For this reason, fixed thresholds not relating to blob quantity or the execution fee may not be sustainable. In a scenario where Ethereum sells more blobs per block, the equilibrium blob base fee should ideally have a relatively lower floor. Any fixed threshold (not relating to execution base fee or blob quantity) would need to be gradually readjusted to retain the same relative impact.

There are approximately 8 blobs per million blob gas. A target of 30M execution gas (i.e., gas limit 60M) and 240 blobs is thus equal in terms of gas. In a scenario with such a distribution, Ethereum would need to derive an at least 1/9th of its income from blob gas, given the fixed reserve price on the blob base fee of (1/8) of the execution fee. It seems desirable to strive for a fee market under which blobs are not all sold at reserve price, and it might be optimistic to assume that Ethereum can derive as much income from blob gas as execution gas. Assumptions around income potential and scaling of execution and blobs are therefore important to consider. If it is believed that blob gas will scale faster than execution gas, a slightly lower BLOB_BASE_COST would likely be reasonable.

Delayed response during a quick rise in execution fees

When the if statement concludes that Ethereum operates in the execution-fee-led pricing regime, the blob base fee rises in accordance with blob_gas_used * (max - target) // max, without subtracting TARGET_BLOB_GAS_PER_BLOCK. This is an intuitive way to return to the blob-fee-led pricing regime, retaining the same maximum fee increase while not allowing for a decrease. If the execution base fee rises quickly, there may be a few blocks before the blob base fee catches up (during which TARGET_BLOB_GAS_PER_BLOCK will never be subtracted. This is arguably not an issue, and the smooth response in the blob base fee under these circumstances may even be seen as a benefit.

Empirical analysis

Figures 3-4 show price evolution over three weeks in November 2024, when the average execution base fee was around 16 gwei, as well as in March 2025, when the average was around 1.3 gwei. The proposed reserve fee is applied directly to the original data, without accounting for its potential effect on the equilibrium fee. The equilibrium blob base fee would in reality rise from the threshold level once demand at this fee is above target supply. EIP-7918 imposes the maximum of the two curves, indicated in darker colors.

Figure 3

Figure 3. Blob base fee evolution with the current fee market (black) and the proposed reserve fee (blue), during three weeks of November 2024 when the average execution base fee was around 16 gwei. EIP-7918 imposes the maximum of the two curves, as indicated in darker colors. Thresholding is applied directly to the original data, without accounting for its effect on the equilibrium fee.

Figure 4

Figure 4. Blob base fee evolution with the current fee market (black) and the proposed reserve fee (blue), during three weeks of March 2025 when the average execution base fee was around 1.3 gwei. EIP-7918 imposes the maximum of the two curves, as indicated in darker colors. Thresholding is applied directly to the original data, without accounting for its effect on the equilibrium fee.

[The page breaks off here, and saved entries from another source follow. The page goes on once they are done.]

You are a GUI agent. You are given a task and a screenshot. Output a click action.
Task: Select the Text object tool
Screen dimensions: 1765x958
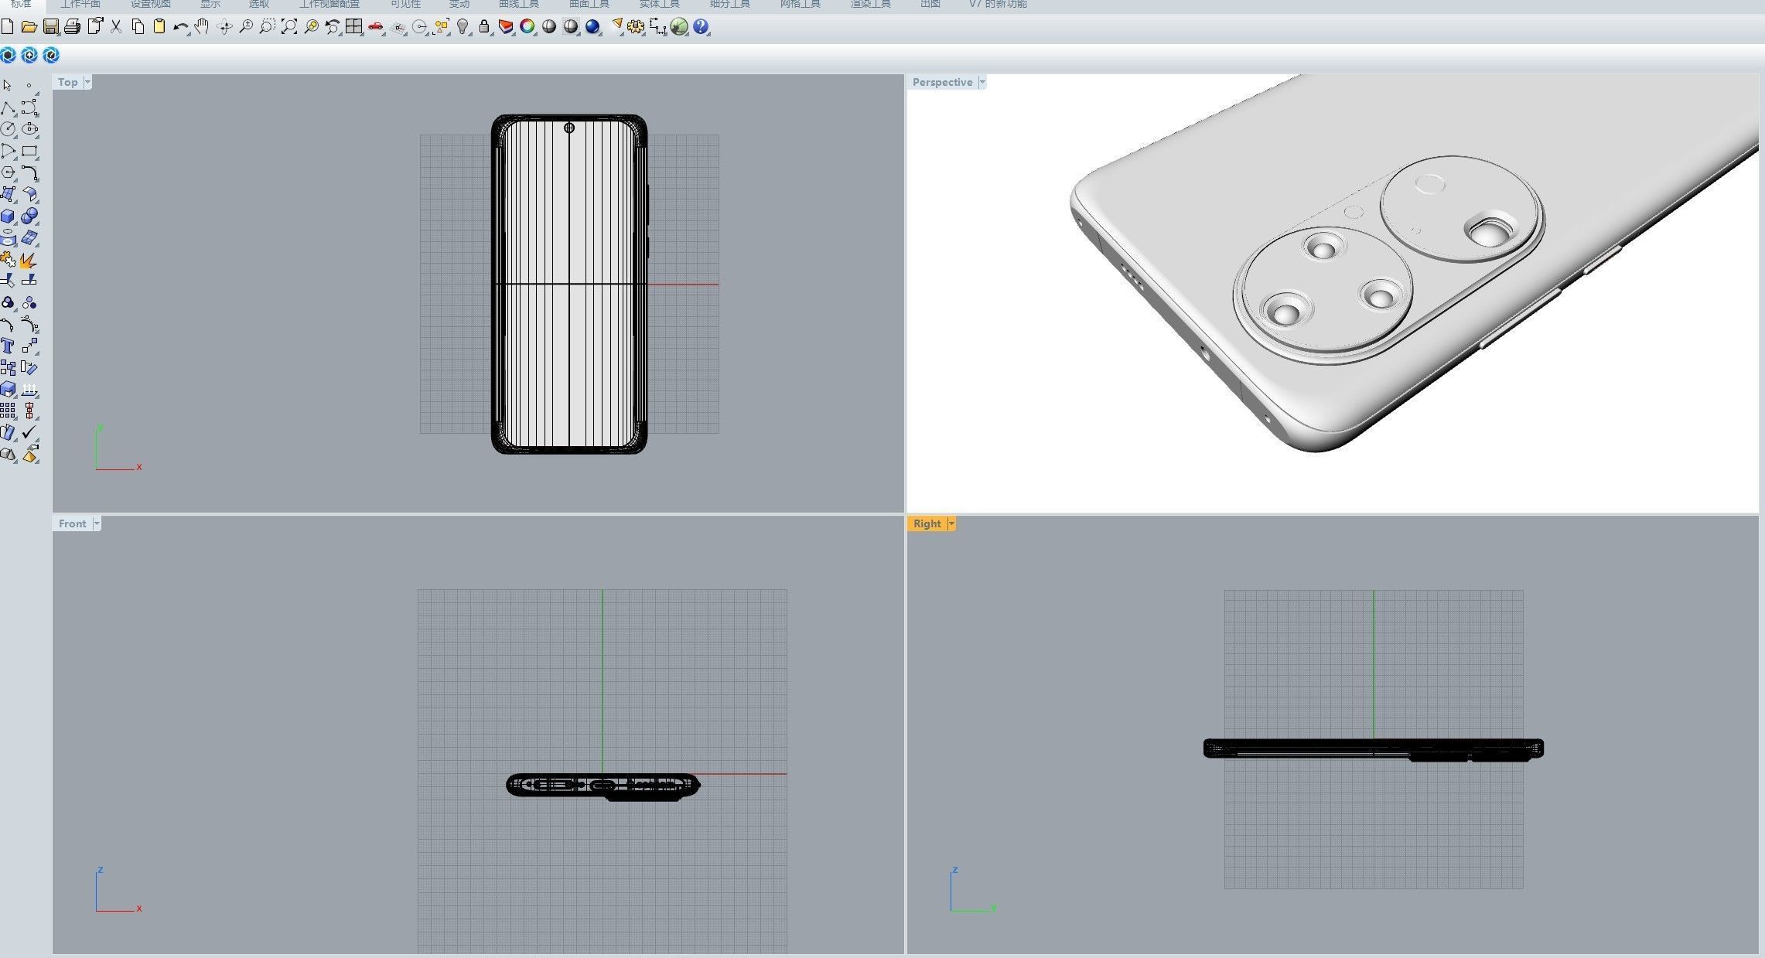(x=8, y=346)
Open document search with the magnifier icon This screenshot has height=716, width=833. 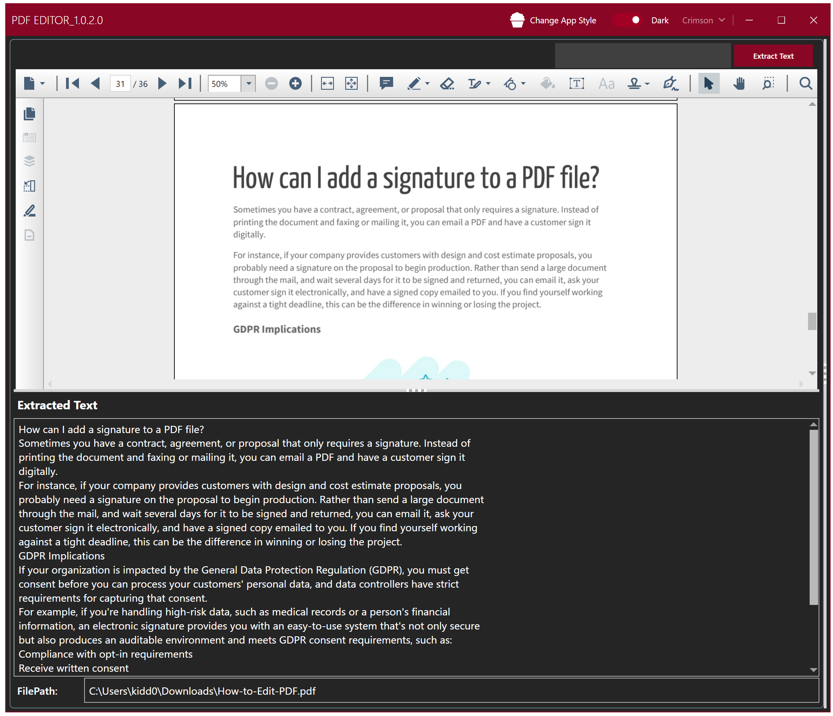pos(806,83)
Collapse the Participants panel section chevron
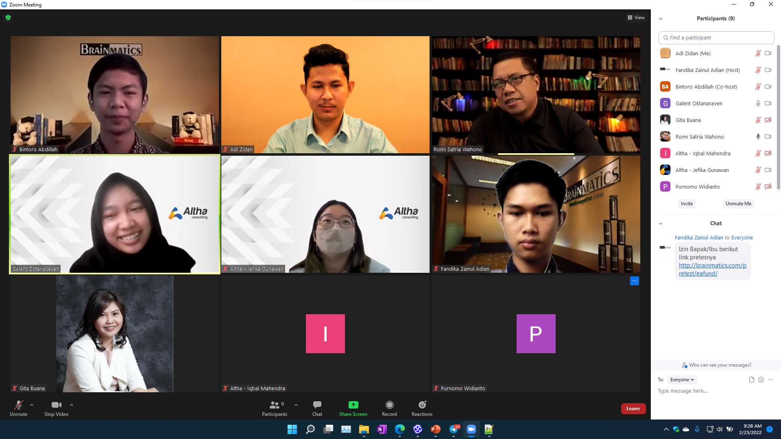Image resolution: width=781 pixels, height=439 pixels. (x=661, y=19)
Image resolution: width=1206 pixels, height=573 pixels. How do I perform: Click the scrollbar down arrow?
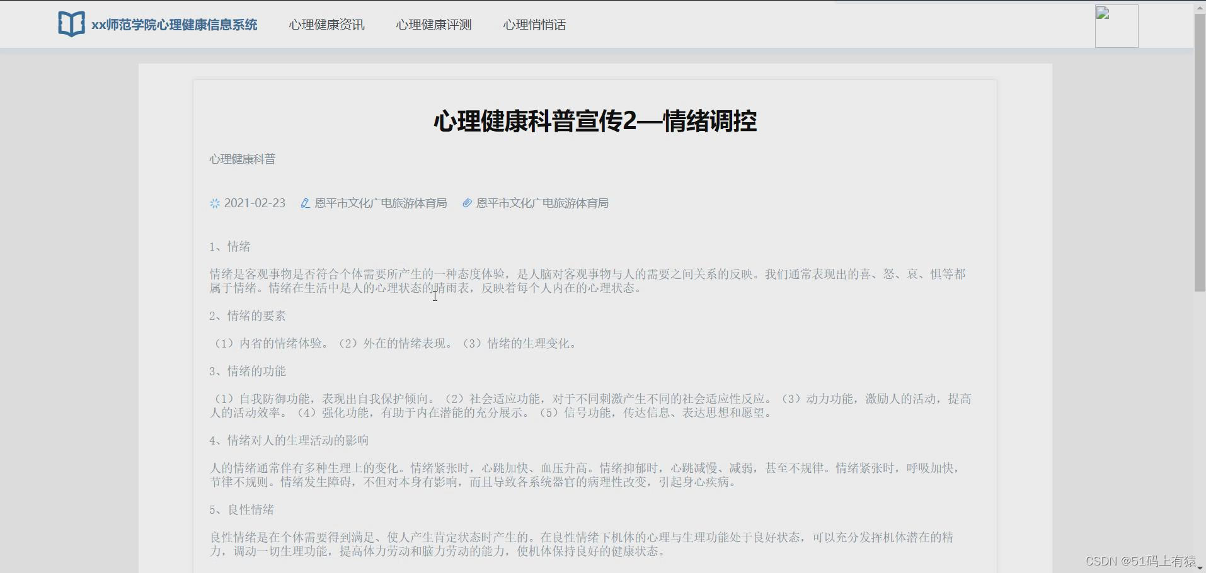[1200, 567]
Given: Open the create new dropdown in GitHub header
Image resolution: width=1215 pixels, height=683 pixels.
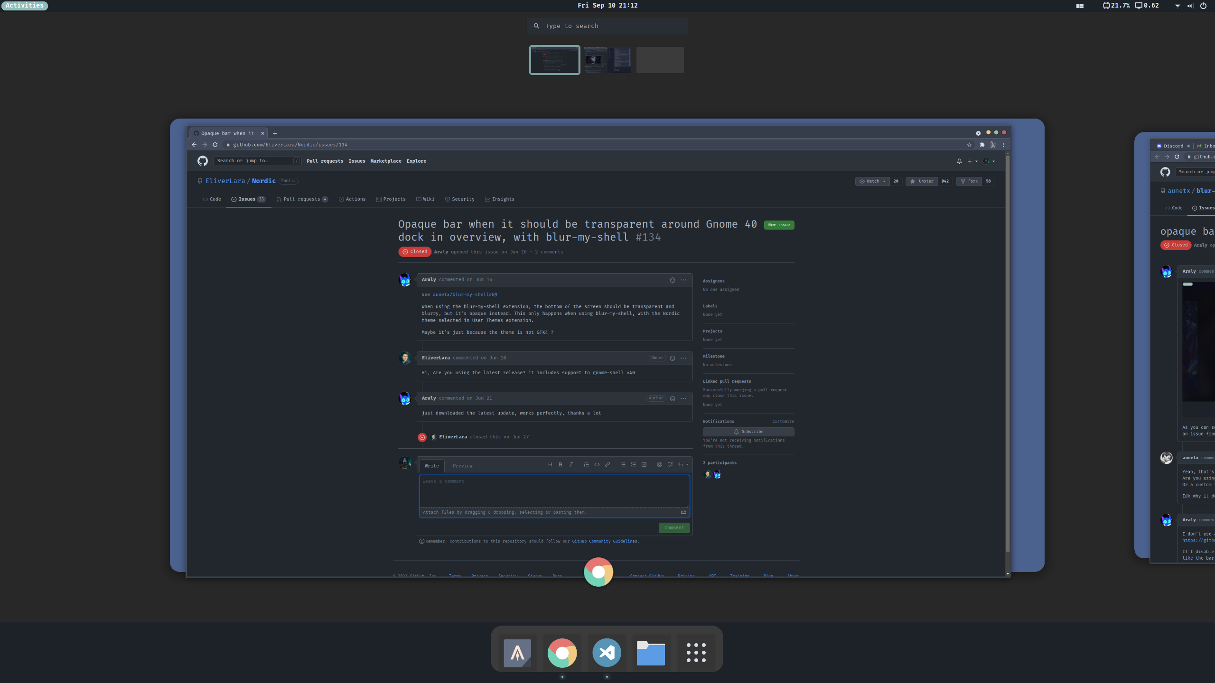Looking at the screenshot, I should point(971,161).
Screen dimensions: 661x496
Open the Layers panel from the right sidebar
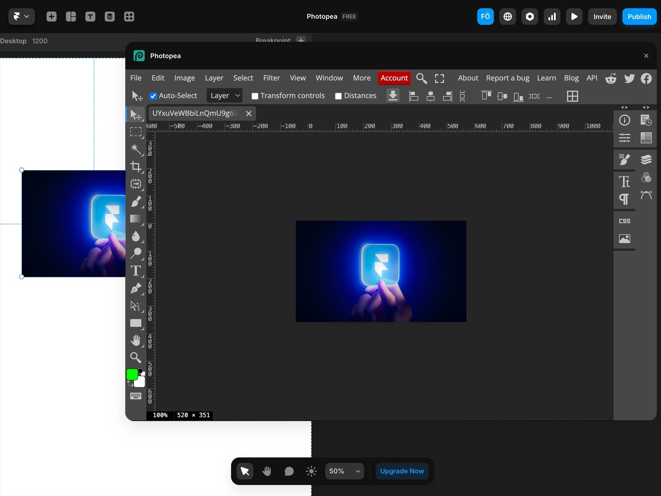tap(646, 159)
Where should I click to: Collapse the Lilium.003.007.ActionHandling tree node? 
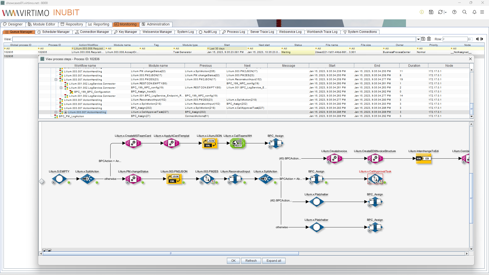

Figure 5 shows histograms for observed fees and the maximum of the two curves for the four-month period from November 2024 (start of Figure 3's data period) through March 2025 (end of Figure 4's data period), corresponding to approximately 900k blocks beginning at block number 22075724. The histograms employ 100 log-spaced bins per decade (factor-of-ten increase), which are smoothed using a Hanning window of width 21 with mirror-reflected edges.

Figure 5

Figure 5. Histogram of the blob base fee when there is no threshold or when applying EIP-7918 (dashed combination of the darker black and blue curves from previous figures), with light smoothing applied. A four-month period from November 2024 through March 2025 was analyzed. Thresholding is applied directly to the original data, without accounting for its effect on the equilibrium fee.

Alternative specifications

The constant BLOB_BASE_COST is still subject to testing and review. It may change in the final specification.

Security Considerations

The blob base fee will settle at a level where a blob costs at least roughly as much as its blob-carrying transaction. To the best of the author's knowledge, there are no security risks associated with this.